__Task requirements__.
• A. According to the piece about actress Vicky Krieps, which film was her international breakthrough?
• B. Write out a portion of the piece about Vicky Krieps word for word, starting with "Krieps told me" and ending after "with a smile.".

__Article__.
Amidst this polycrisis, I met Vicky Krieps, the award-winning German-Luxembourgian actress known for her sensitive and enigmatic performances in some of the finest contemporary international cinema. She recently starred in Viggo Mortensen’s new film The Dead Don’t Hurt and just completed shooting Jim Jarmusch’s latest alongside Cate Blanchett.
Krieps’ international breakthrough was in Paul Thomas Anderson’s much acclaimed Phantom Thread (2017), the story of a (literal) lovesickness between renowned women’s fashion designer Reynolds Woodcock and his muse, Alma.
Krieps told me she felt certain that a very deep love existed between Reynolds and Alma in the film. “But it’s not the chatty, loud kind of love nowadays. It’s more the two-people-looking-at-the-tree kind of love,” she explained. “They can sit there and look at the tree and say, ‘Do you see how beautiful this tree is?’ ‘Yes, and can you see the shades of green going through that?’ And that’s how they love each other.”
When Krieps was cast opposite powerhouse method actor Daniel Day-Lewis in what was to be his last role, she was intimidated, to say the least. “I mean, how do you face someone like Danny? It’s actually almost impossible. Sometimes I tried to explain it to people, and it’s just so intense, and I can’t even say why. It’s like meeting Jesus,” she said with a smile.
Krieps and I rewatched one of the first scenes she shot with Day-Lewis. In it, Alma watches Reynolds eat an omelet in silence. Revisiting her work, Krieps was struck by its simplicity.
“Now that I watch it again, I get it,” she said. “It’s absolutely logical. What I did is—I did nothing. When you accept to be the weaker part or when you accept that there’s nothing to happen other than for the monster to devour you, you become stronger. But I wasn’t thinking: How can I be stronger than Daniel Day-Lewis? All I could do was to sit inside my own intimidation and let it happen, and, seeing it now, when I watch the film, she becomes so strong and defiant.”

__Stored data__.
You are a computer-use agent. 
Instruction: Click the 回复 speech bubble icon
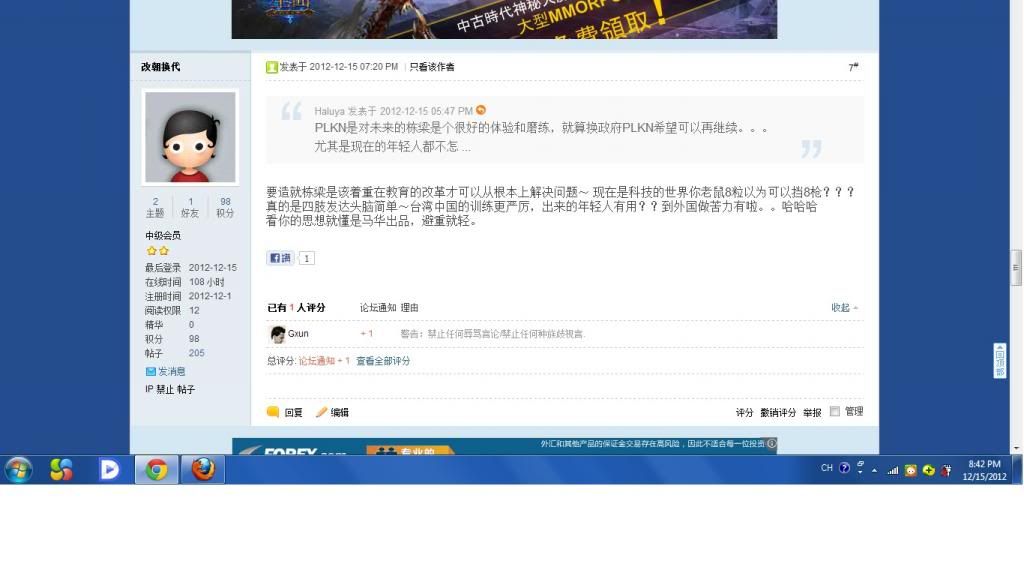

* * *

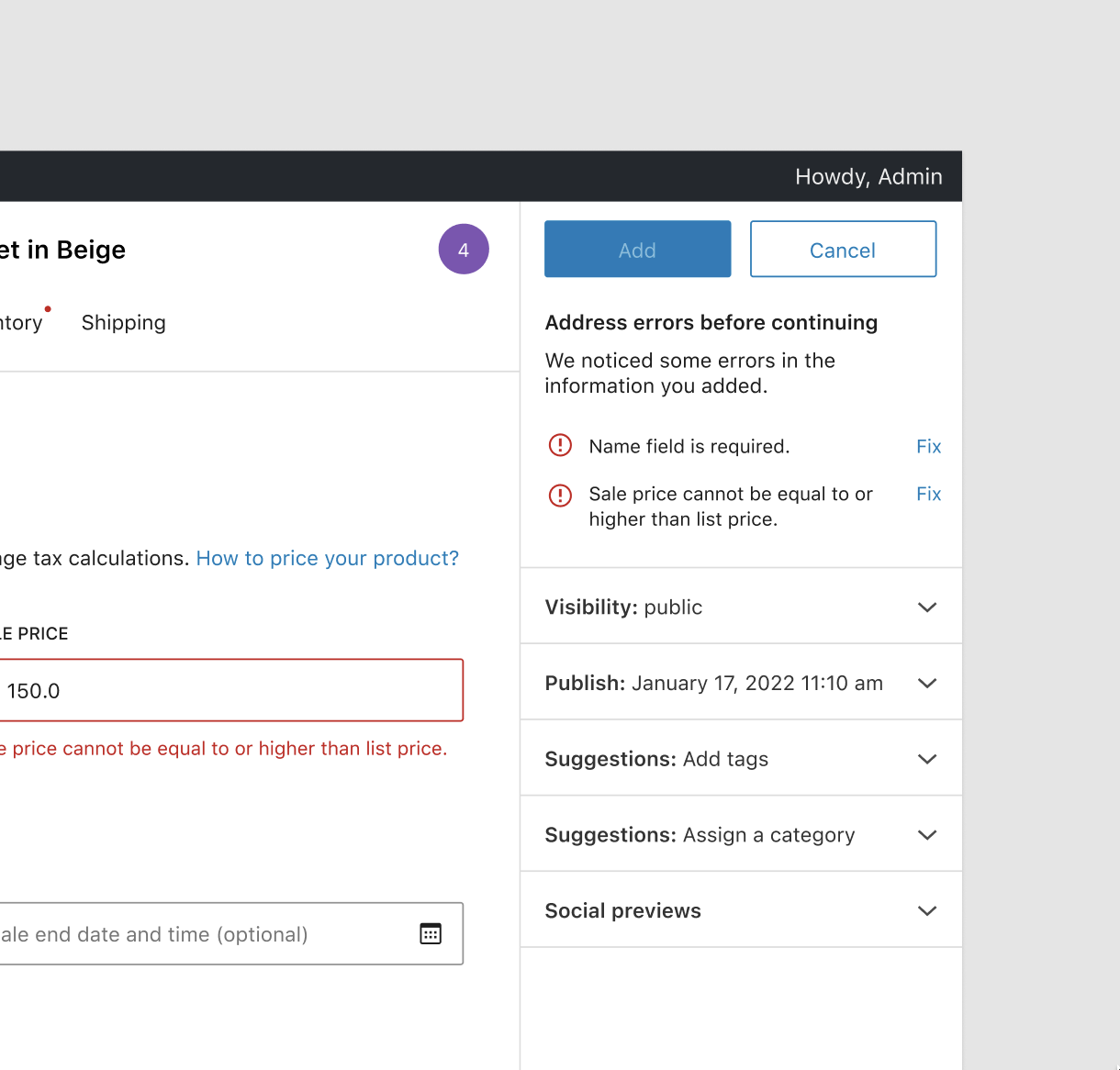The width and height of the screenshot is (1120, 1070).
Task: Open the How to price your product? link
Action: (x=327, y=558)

__Solution set__.
• A. Her breakthrough was Paul Thomas Anderson's Phantom Thread (2017).

• B.
Krieps told me she felt certain that a very deep love existed between Reynolds and Alma in the film. “But it’s not the chatty, loud kind of love nowadays. It’s more the two-people-looking-at-the-tree kind of love,” she explained. “They can sit there and look at the tree and say, ‘Do you see how beautiful this tree is?’ ‘Yes, and can you see the shades of green going through that?’ And that’s how they love each other.”
When Krieps was cast opposite powerhouse method actor Daniel Day-Lewis in what was to be his last role, she was intimidated, to say the least. “I mean, how do you face someone like Danny? It’s actually almost impossible. Sometimes I tried to explain it to people, and it’s just so intense, and I can’t even say why. It’s like meeting Jesus,” she said with a smile.